On Tuesday, November 2, NBR hosted a virtual discussion with Shih-Shiuan Kao (independent researcher), Melissa Newcomb (National Democratic Institute), and other experts on the nature of PRC disinformation campaigns in Taiwan, Taiwan’s coordinated response, and the implications of Taiwan’s efforts for other democracies. This discussion accompanied NBR’s recently published report “Taiwan’s Response to Disinformation: A Model for Coordination to Counter a Complicated Threat” authored by Mr. Kao.
Roy D. Kamphausen, The National Bureau of Asian Research
Rachel Bernstein, The National Bureau of Asian Research
Shih-Shiuan Kao, Independent Researcher
Melissa Newcomb, National Democratic Institute
Shih-Shiuan Kao is an independent policy researcher whose work focuses on mapping the legal and policy tools for the prevention of undue foreign interference on democratic society. Mr. Kao previously was a legal researcher for Doublethink Lab, a Taiwanese NGO working on understanding influence operations and developing tools and policy suggestions for counteractions. He also was a legislative assistant (specializing in criminal policy, judicial reform, and digital privacy) of Ms. Mei-Nu Yu, a senior lawyer and well-respected human rights advocate in Taiwan, during 2018–2020.

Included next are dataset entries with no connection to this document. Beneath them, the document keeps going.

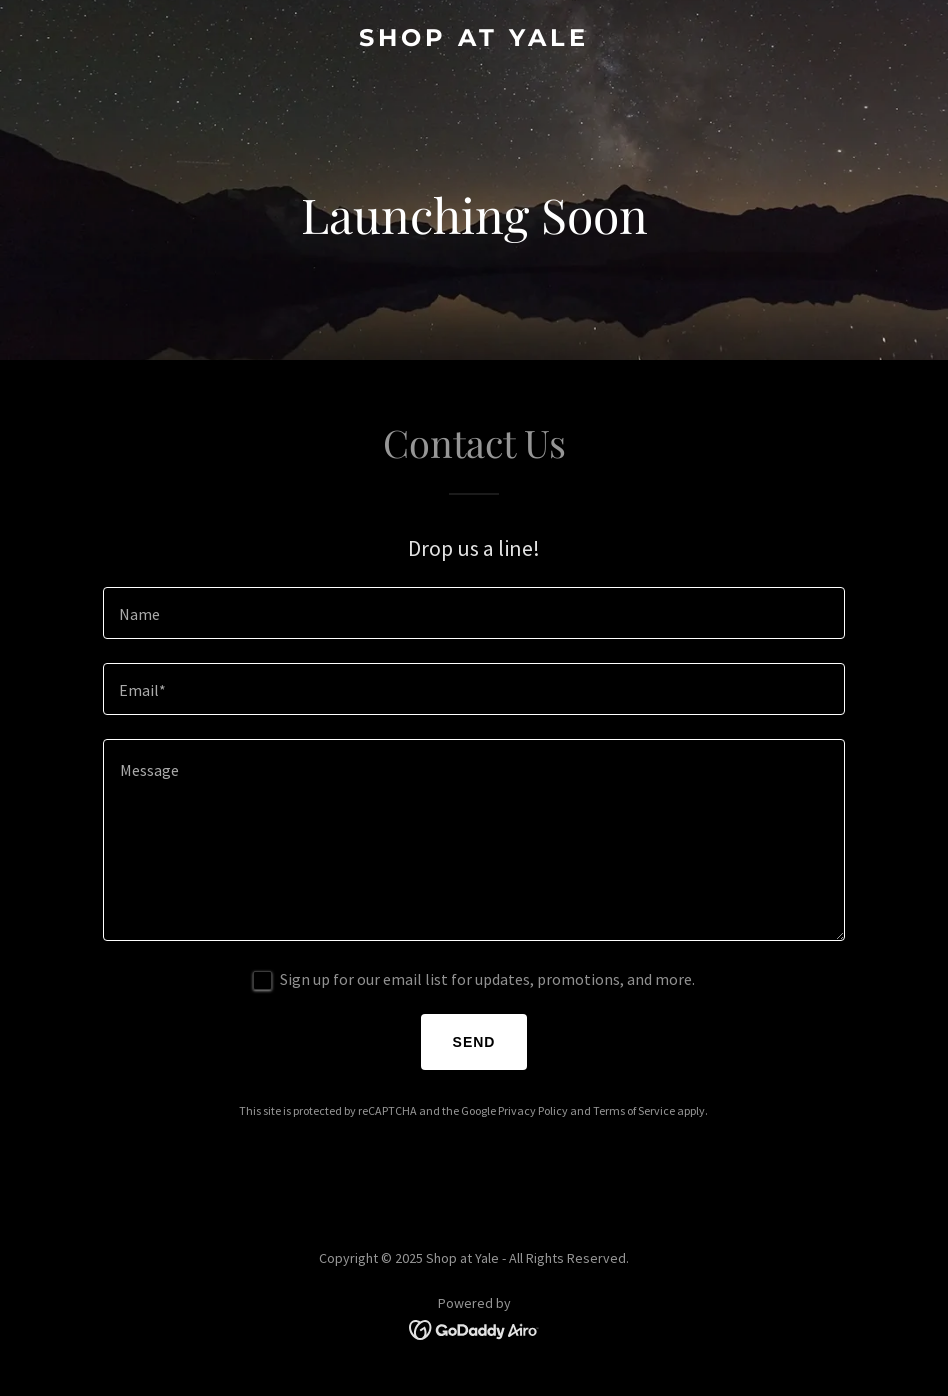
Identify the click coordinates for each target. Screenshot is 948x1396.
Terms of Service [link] (634, 1110)
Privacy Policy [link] (533, 1110)
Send (474, 1042)
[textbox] (474, 613)
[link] (474, 40)
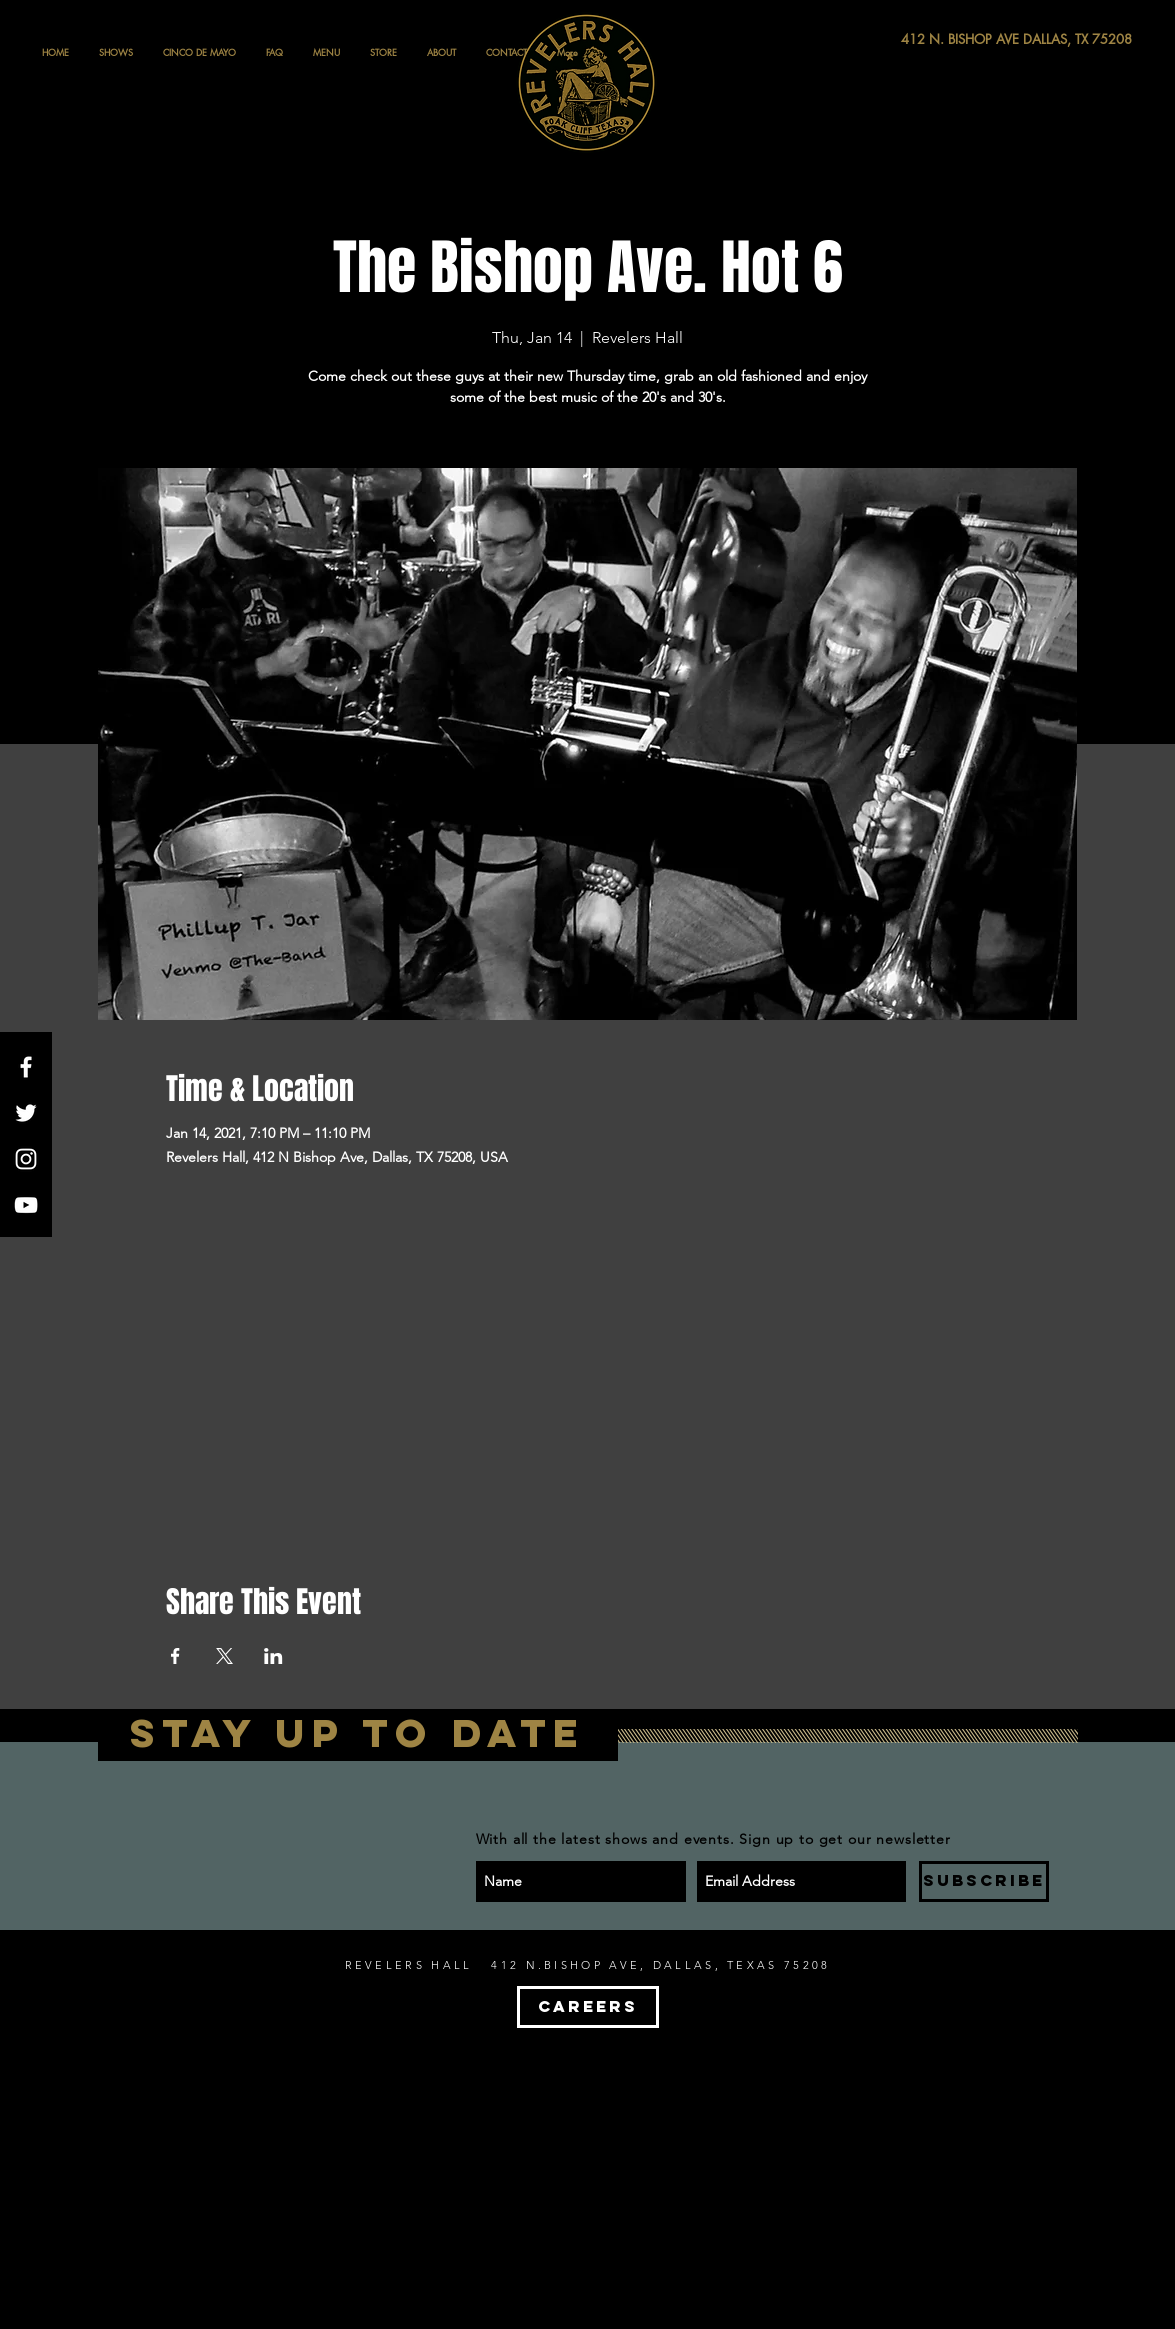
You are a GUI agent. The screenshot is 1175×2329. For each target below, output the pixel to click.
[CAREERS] (588, 2007)
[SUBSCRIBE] (984, 1881)
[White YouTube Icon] (26, 1205)
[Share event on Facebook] (175, 1656)
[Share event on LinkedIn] (273, 1656)
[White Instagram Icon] (26, 1159)
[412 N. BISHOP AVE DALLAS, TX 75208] (943, 39)
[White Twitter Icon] (26, 1113)
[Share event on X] (224, 1656)
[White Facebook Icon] (26, 1067)
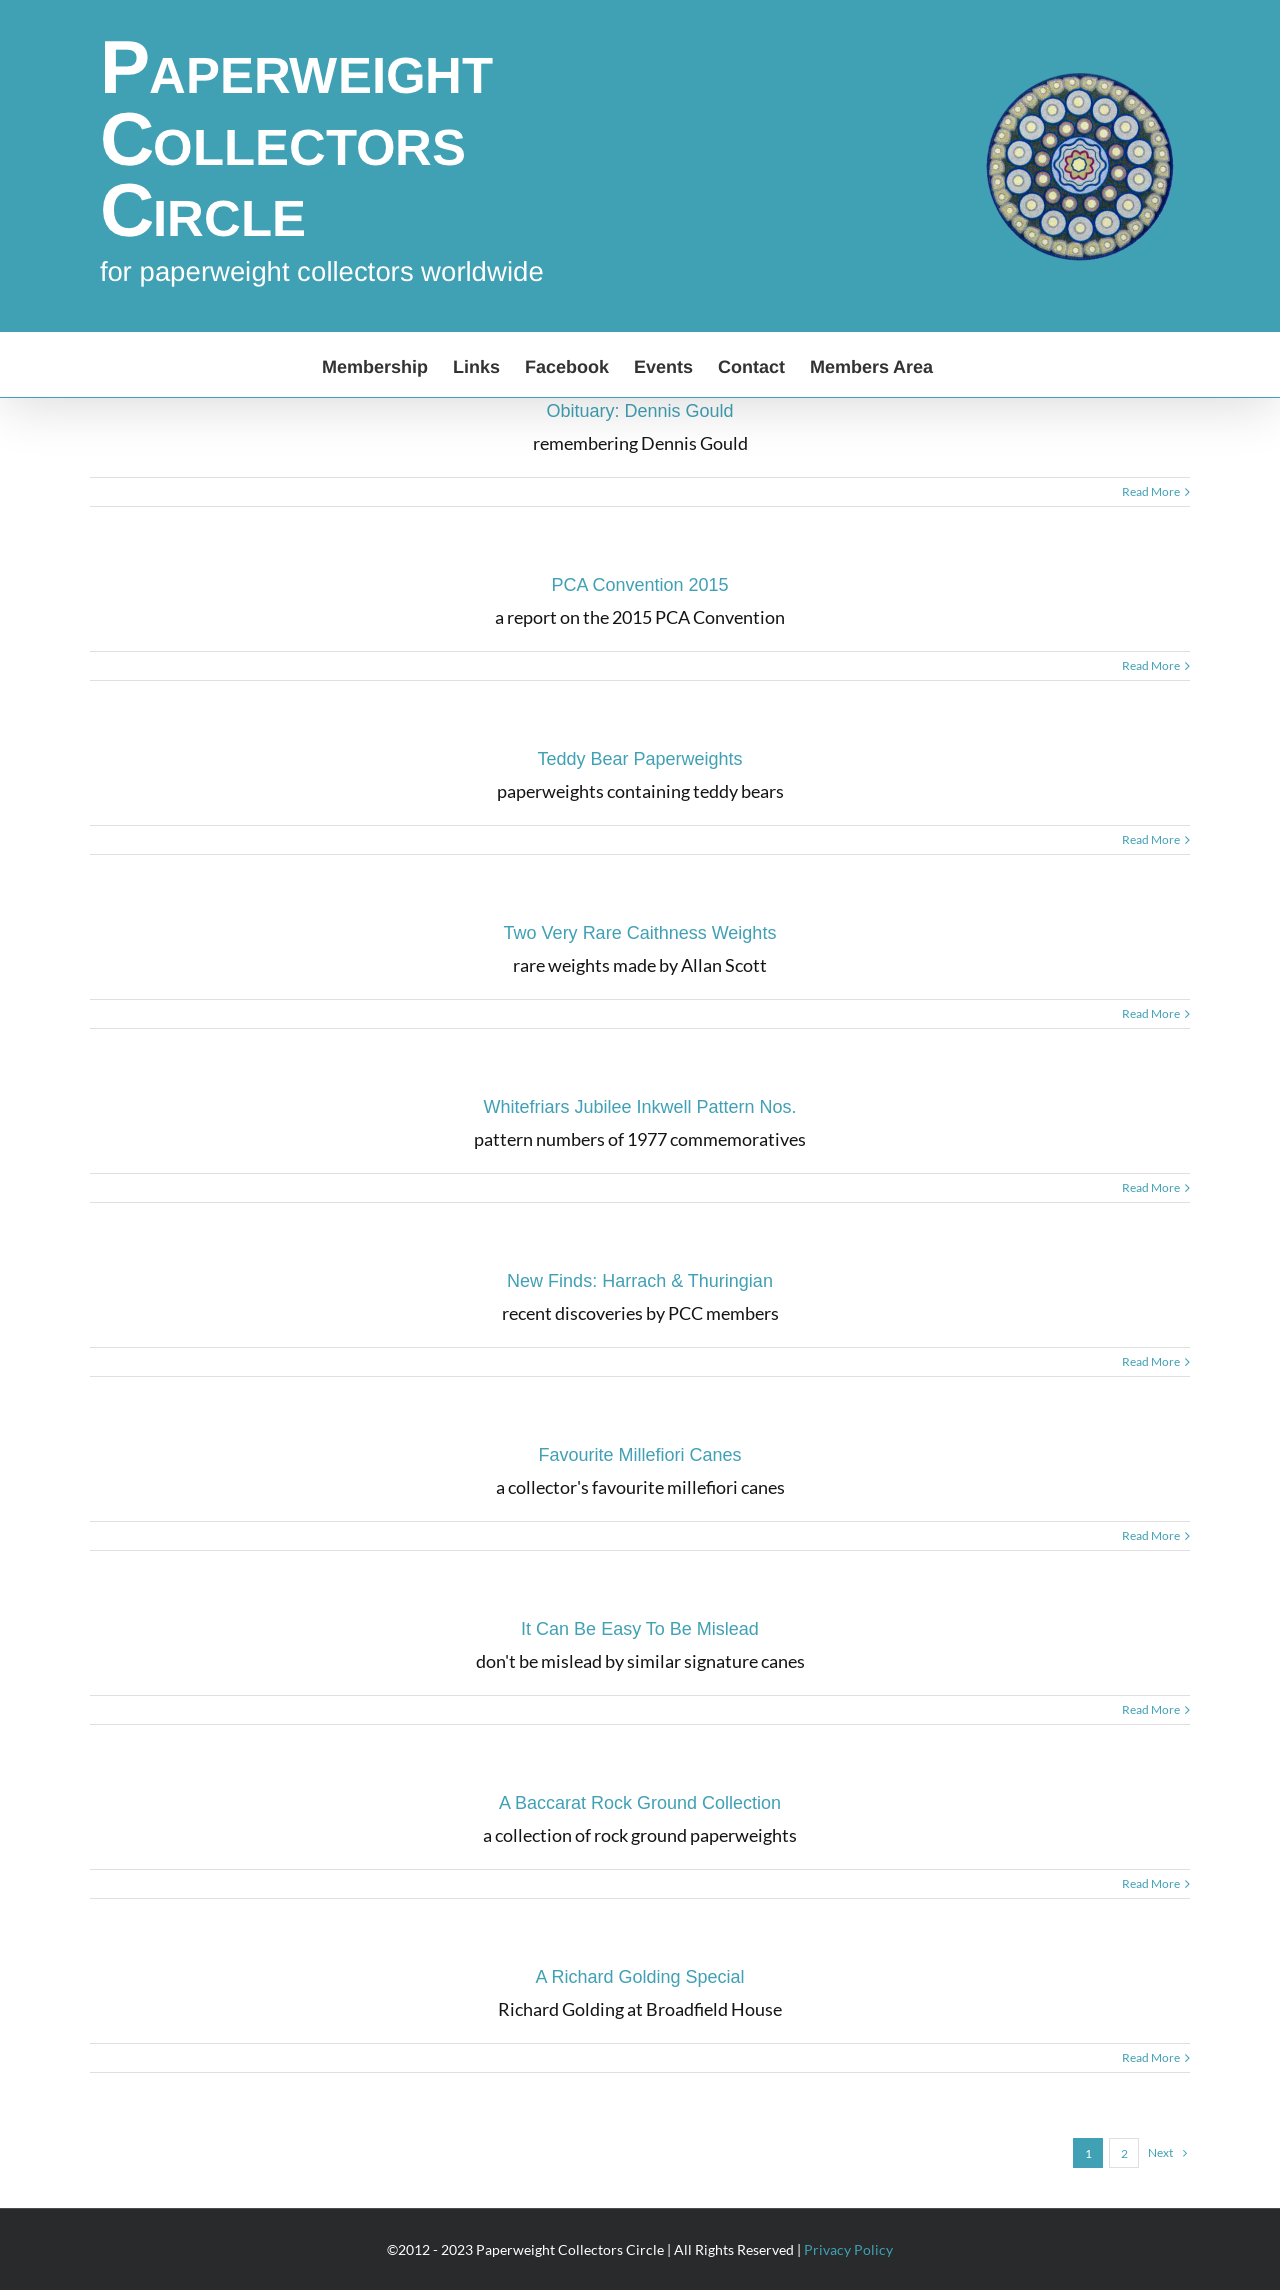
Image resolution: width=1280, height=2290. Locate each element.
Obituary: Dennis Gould (639, 411)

Melissa Newcomb is the Senior Program Manager for the Hong Kong, Taiwan, and China Illiberal Influence programs at the National Democratic Institute. Previously, she managed the Taiwan portfolio at the National Bureau of Asian Research. Ms. Newcomb was a founding staff member of the Global Taiwan Institute (GTI), which launched in 2016. At GTI she created the Civil Society and Democracy series, which invited activists and experts from Taiwan to Washington, D.C., to speak about their work. Her current research is focused on Taiwan’s digital democracy reforms as a fellow for the U.S.-Taiwan Next Generation Working Group with the Institute of East Asian Studies at UC Berkeley. Her recently published article in the Diplomat (“Can Taiwan Provide the Alternative to Digital Authoritarianism?“) is based on her preliminary research. She holds a BA in English literature and Asian studies from St. Mary’s College of Maryland and an MA in international affairs with a focus on East Asia and conflict resolution from American University.